My almost-five-year-old daughter knocked over her glass of milk the other night at dinner. The result? A small puddle of milk on and under our kitchen table otherwise known as spilled milk. My wife's and my reactions? "Oops. You spilled your milk. Oh well, accidents happen. Let's clean it up." With nothing more than a few rags, the spill was "contained" and no damage to our home occurred. As the saying goes, not worth crying over spilled milk.
Now compare my daughter's milk spill to the massive economic and environmental catastrophe in the Gulf of Mexico known as the BP oil "spill." Almost two months after the explosion on the Deepwater Horizon drilling rig, oil is still pouring out of the still uncapped well. Do you notice the absurdity here? Unlike the milk spill, this is one spill worth crying over. And our national reaction? Not the same as that over the spilled milk. Definitely not "Oh well, accidents happen." How about shock, anger, frustration, and despair?

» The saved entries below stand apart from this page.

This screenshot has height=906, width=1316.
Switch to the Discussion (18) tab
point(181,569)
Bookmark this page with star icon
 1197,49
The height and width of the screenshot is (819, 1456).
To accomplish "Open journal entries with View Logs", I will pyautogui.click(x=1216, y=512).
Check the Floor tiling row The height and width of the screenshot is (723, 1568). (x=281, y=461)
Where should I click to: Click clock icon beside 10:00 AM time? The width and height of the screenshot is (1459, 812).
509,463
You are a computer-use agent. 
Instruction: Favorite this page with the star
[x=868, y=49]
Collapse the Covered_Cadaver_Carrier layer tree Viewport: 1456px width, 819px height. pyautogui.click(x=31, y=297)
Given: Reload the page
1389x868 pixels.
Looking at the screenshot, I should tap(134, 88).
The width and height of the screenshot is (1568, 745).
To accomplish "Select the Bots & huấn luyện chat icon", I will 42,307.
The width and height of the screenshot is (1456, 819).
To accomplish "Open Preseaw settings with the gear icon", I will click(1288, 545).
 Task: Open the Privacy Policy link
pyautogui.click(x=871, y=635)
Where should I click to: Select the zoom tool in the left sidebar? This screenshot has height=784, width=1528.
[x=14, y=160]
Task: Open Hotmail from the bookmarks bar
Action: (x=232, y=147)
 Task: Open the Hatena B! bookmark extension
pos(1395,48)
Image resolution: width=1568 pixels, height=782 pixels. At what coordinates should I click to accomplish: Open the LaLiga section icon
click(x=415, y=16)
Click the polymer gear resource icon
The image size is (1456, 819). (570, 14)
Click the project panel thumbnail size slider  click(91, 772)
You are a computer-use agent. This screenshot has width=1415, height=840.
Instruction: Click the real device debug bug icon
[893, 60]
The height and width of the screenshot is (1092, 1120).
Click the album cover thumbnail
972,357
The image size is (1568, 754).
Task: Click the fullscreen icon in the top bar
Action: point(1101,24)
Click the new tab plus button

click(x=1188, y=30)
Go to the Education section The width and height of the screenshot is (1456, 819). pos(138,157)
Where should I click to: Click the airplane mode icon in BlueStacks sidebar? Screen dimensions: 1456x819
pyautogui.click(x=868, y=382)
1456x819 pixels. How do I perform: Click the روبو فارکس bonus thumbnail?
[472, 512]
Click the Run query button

As someone whose work is based on the use -- and power -- of words, I have been amazed and appalled at the ongoing use of the word spill to describe what is, in reality, the antithesis of a spill as we normally think of it. What word better describes the yet-to-be-halted flow of millions upon millions of gallons of oil into the Gulf waters that support marine life, the fishing industry, and tourism? How about gusher, torrent, outpouring, spewing, or deluge for starters.
I've asked a number of people about this distinction and several have said, "who cares what word is used, it's simply semantics." But whenever I hear that rationalization I say that the difference is not just semantic because words represent substance and meaning. Words shape our perceptions of the world and how we think about and react to the world. And to call what happened a spill is to trivialize it and fail to accurately describe the disaster that it clearly is. That minimization may also reduce the severity of how we interpret it. And for something of this scale, diminishing this tragedy will only interfere with our efforts to respond to it.
What should we call what is happening in the Gulf? Disaster, tragedy, catastrophe, devastation, cataclysm? I don't think there is a word that does it justice. Perhaps we need to come up with a new word, maybe a portmanteau. Mmmm... let's see. How about Oilgate or Fuelishness (no political innuendo intended)? Okay, I admit that I can't come up with anything off the top of my head. Can you do better?
But my main point is this: Please, stop calling it a spill!